No es que yo sea indolente, despreciativo o ingrato con mis amigos y simpatizantes que el 11 de marzo allegaron a las urnas cerca 4.000 expresiones de solidaridad. No se trata de una indiferencia inconmovible. Es una bronquitis invivible, severa, dura, que me ha tenido a raya: con terapia respiratoria y antibióticos.

No solo el clima político es dinámico, volátil y absolutamente contradictorio. También el atmosférico es desconcertante, impredecible y a veces traidor. En un mismo espacio, en un rincón del valle de Simijaca, muy cerca de la montaña, en el departamento de Cundinamarca, en no más 90 minutos que duró una asamblea de campesinos experimenté no menos de cuatro estados climáticos que me obligaron a cambiar de indumentaria. Al mediodía el frío era intenso, pero mi ruana de lana virgen de oveja negra me permitió estar a salvo. Quince minutos después se despejó el cielo y tuve que quitarme la ruana. Media hora más tarde el calor era intenso, entonces la chaqueta también salió a volar. Pero pasados quince minutos de nuevo se nubló y sentí una ráfaga de aire frío en mi columna vertebral. Parece que ese torbellino de hielo aun está metido en mis entrañas.

Era el lunes 5 de marzo. A las dos de la tarde me despedí de los campesinos, porque una hora después debía de estar en Zipaquirá en una reunión del ejecutivo local de campaña. Por el camino, a pesar de que volví a ponerme el saco y envolverme en mi ruana, sentía el frío metido entre pecho y espalda. Esa circunstancia y el aguacero que cayó después impidió entrar a Zipaquirá. Directo a Bogotá, le dije al compañero que estaba al timón. He debido hacerle dieta a la afección bronquial a partir de ese momento, pero como era la última semana de campaña tuve que resistir hasta el sábado en la noche. El domingo 11 en la mañana, mis fuerzas físicas estaban agotadas. A esa hora yo ignoraba  que mis fuerzas electorales estaban aun más disminuidas que mi estado físico.

Desde ese día y hasta hoy, no he hecho otra cosa que ir a urgencias de la clínica, someterme a exámenes de una cosa y otra y a exigentes sesiones de terapia respiratoria. Ahora los antibióticos me han debilitado más que la campaña misma. Los médicos me prohibieron hablar. No era necesario, pues físicamente mi garganta no respondía.

Las propias limitaciones físicas han impedido hacer un sondeo entre mis amigos, en las distintas ciudades y municipios para tener con exactitud el resultado de los votos obtenidos, para saber a cuántas personas debía agradecer. Sin embargo, no puedo esperar más para decirles a todos mis electores –mujeres y hombre, jóvenes y adultos– que me conmueve su solidaridad, su entusiasmo y la credibilidad en mis principios. Estoy muerto de la vergüenza por haber esperado tanto tiempo para decirles: ¡Gracias! Como a nadie he podido contestar sus llamadas, tienen razón quienes en tono de broma me escriben al WhatsApp: “Ni que hubieras ganado para que te ocultes tanto”.
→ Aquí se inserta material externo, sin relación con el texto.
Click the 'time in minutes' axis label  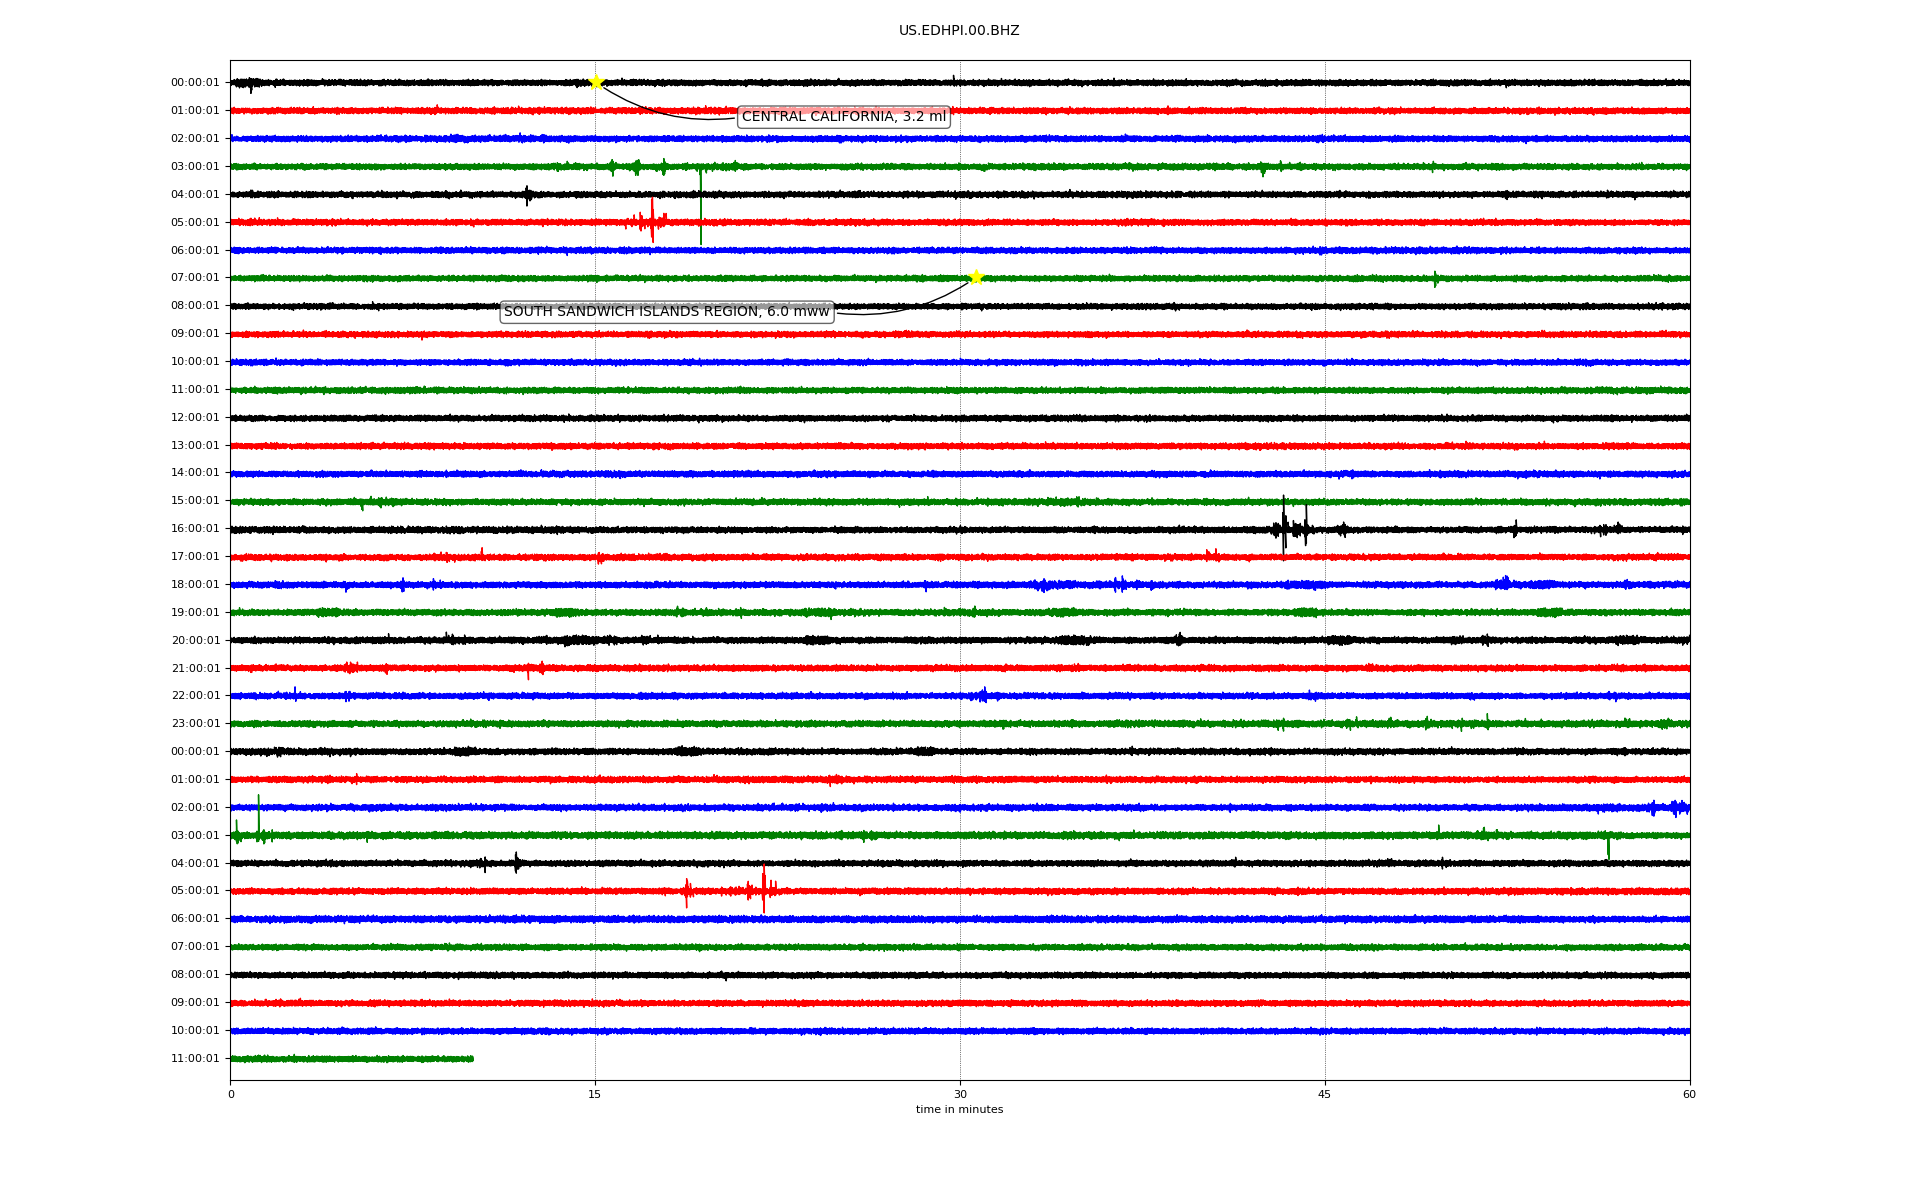pyautogui.click(x=959, y=1110)
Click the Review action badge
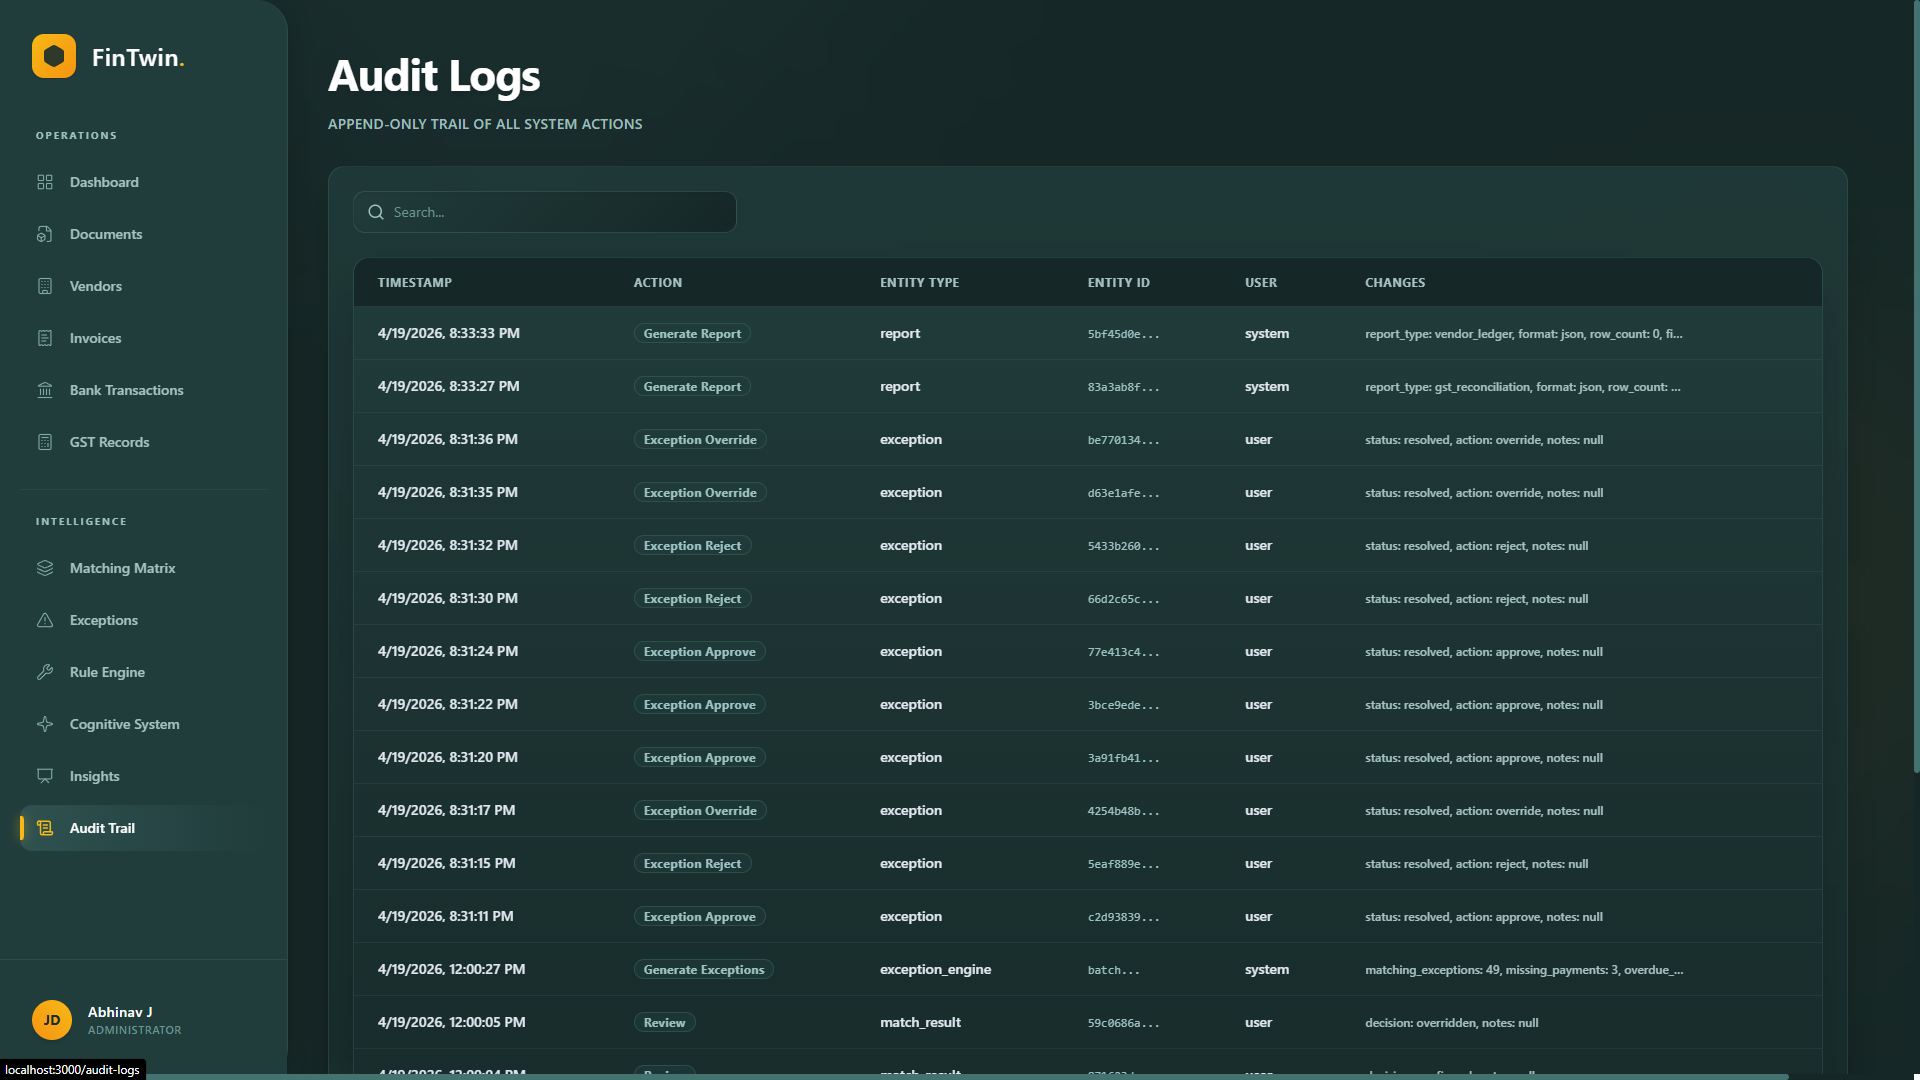This screenshot has width=1920, height=1080. [x=664, y=1023]
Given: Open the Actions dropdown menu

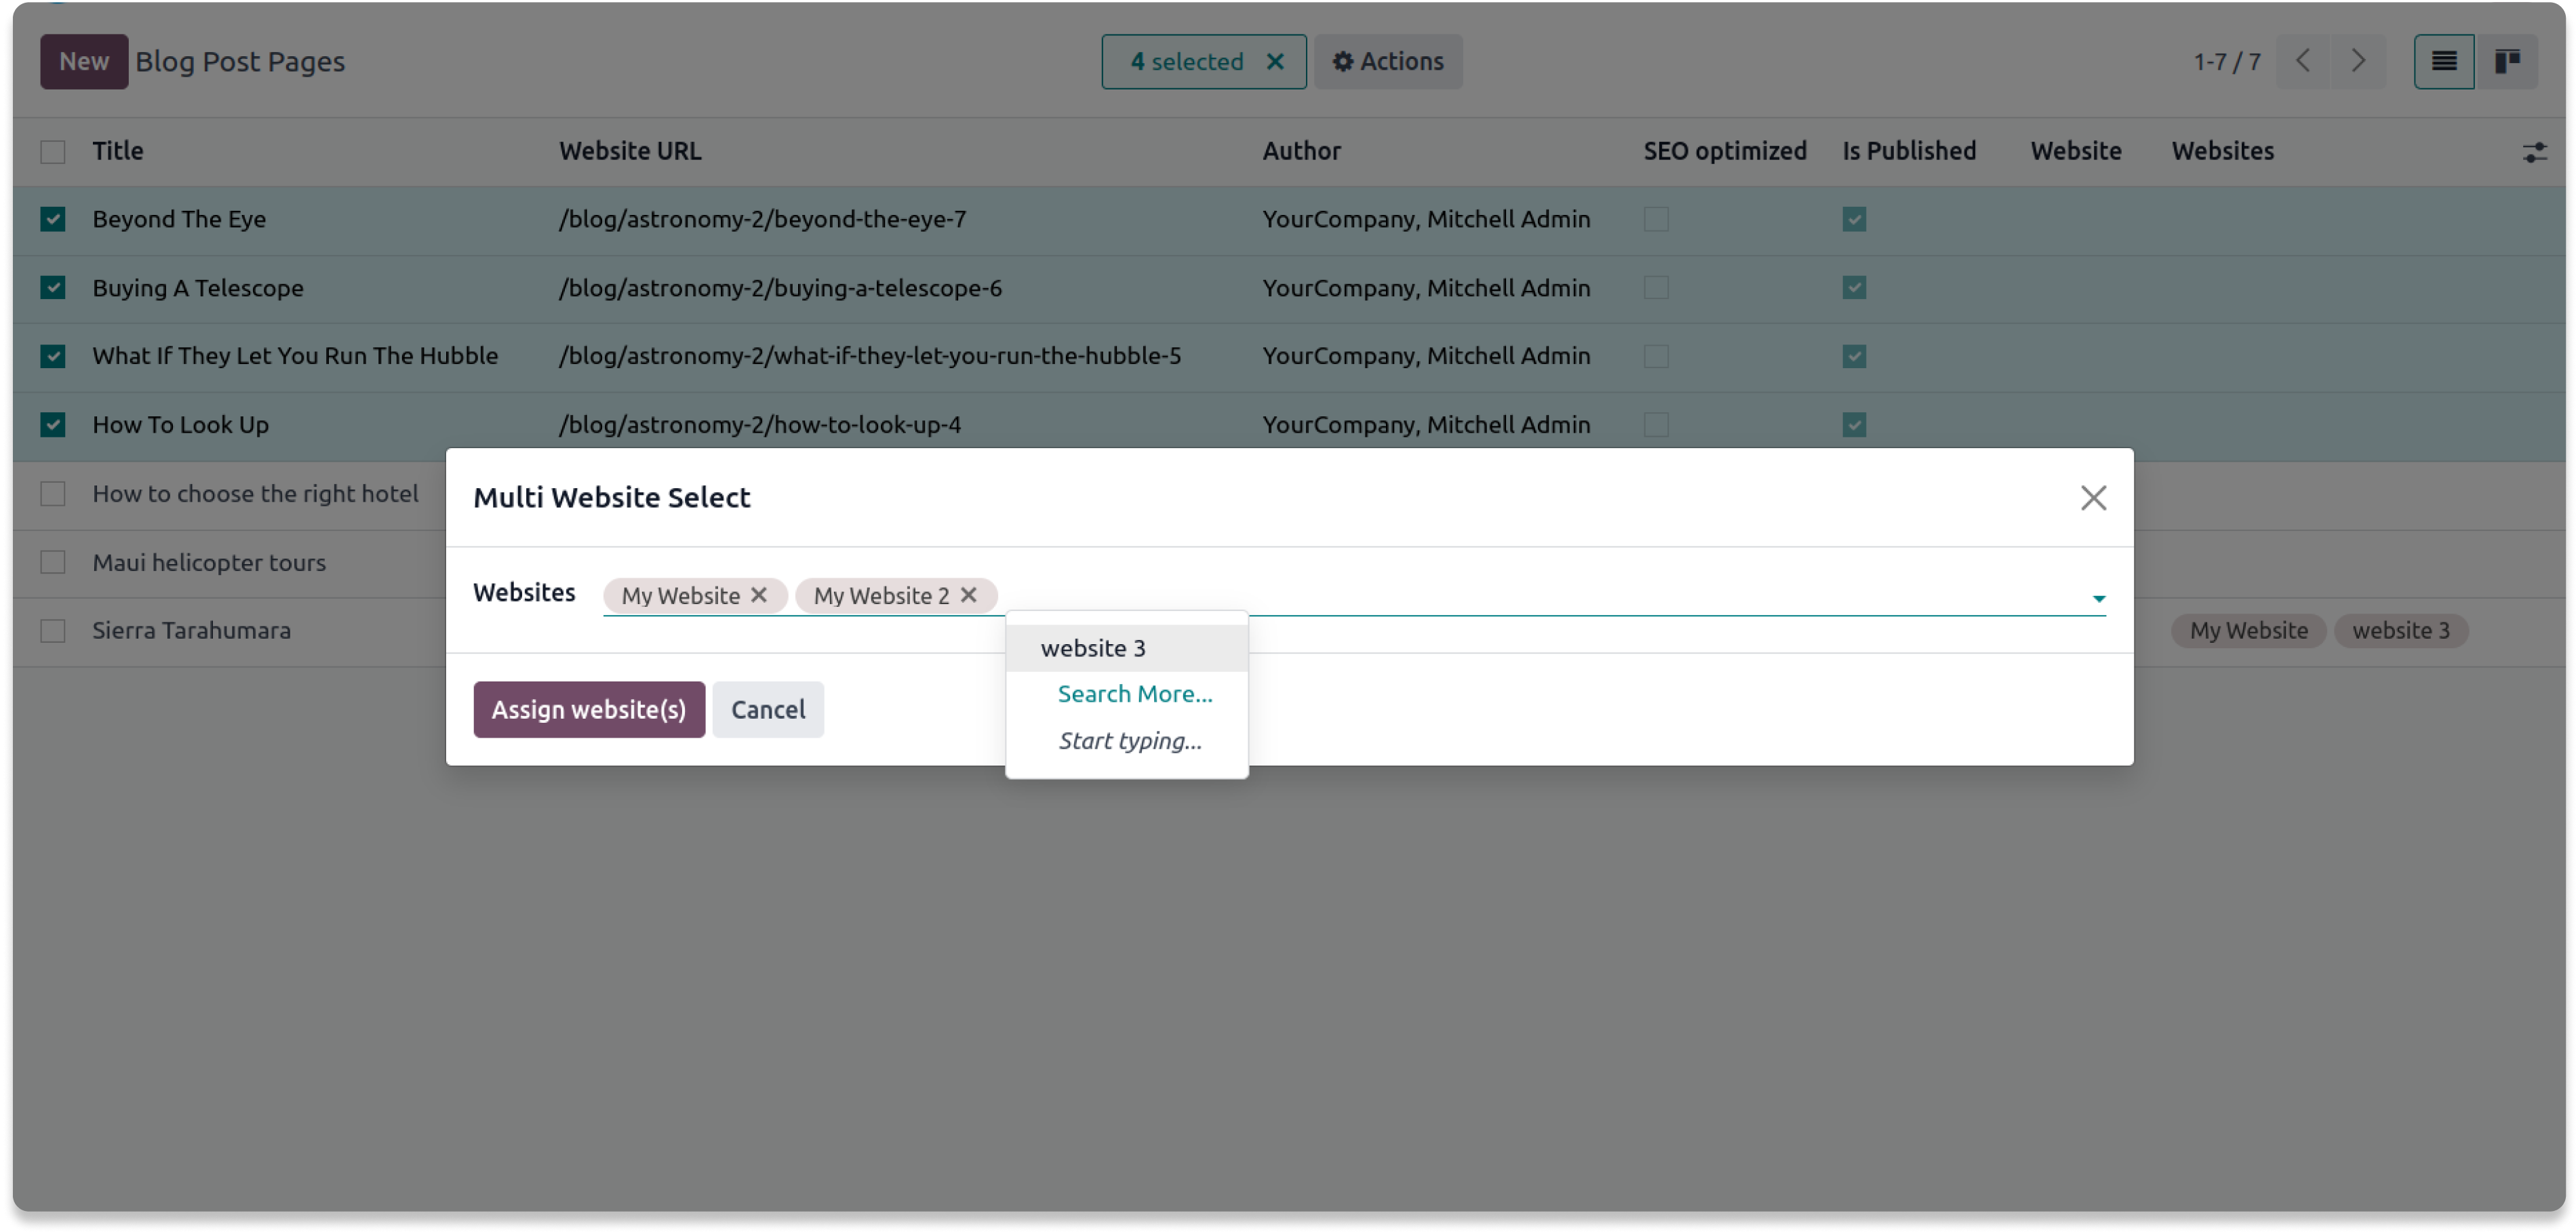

Confío que en esta Semana Santa sanen mis bronquios, no tanto por las oraciones de mi hermana Leticia y sus compañeras de congregación, como por medicamentos que con rigurosa puntualidad y mucho amor me suministra Lucía. En mora estoy de reunirme con mi equipo de campaña para evaluar cuál fue el precio de la lealtad.

A quienes más debo una explicación de mi bajo desempeño en las urnas es a los jóvenes, que sin más incentivo que el de la ilusión en una sociedad más justa, incluyente e igualitaria sacrificaron muchas horas de descanso y pasatiempo, por acompañarme a pensar, sugerir ideas, mover las redes y hacer trabajo de campo. A todos ellos y a mis electores  mi gratitud total, hoy y siempre.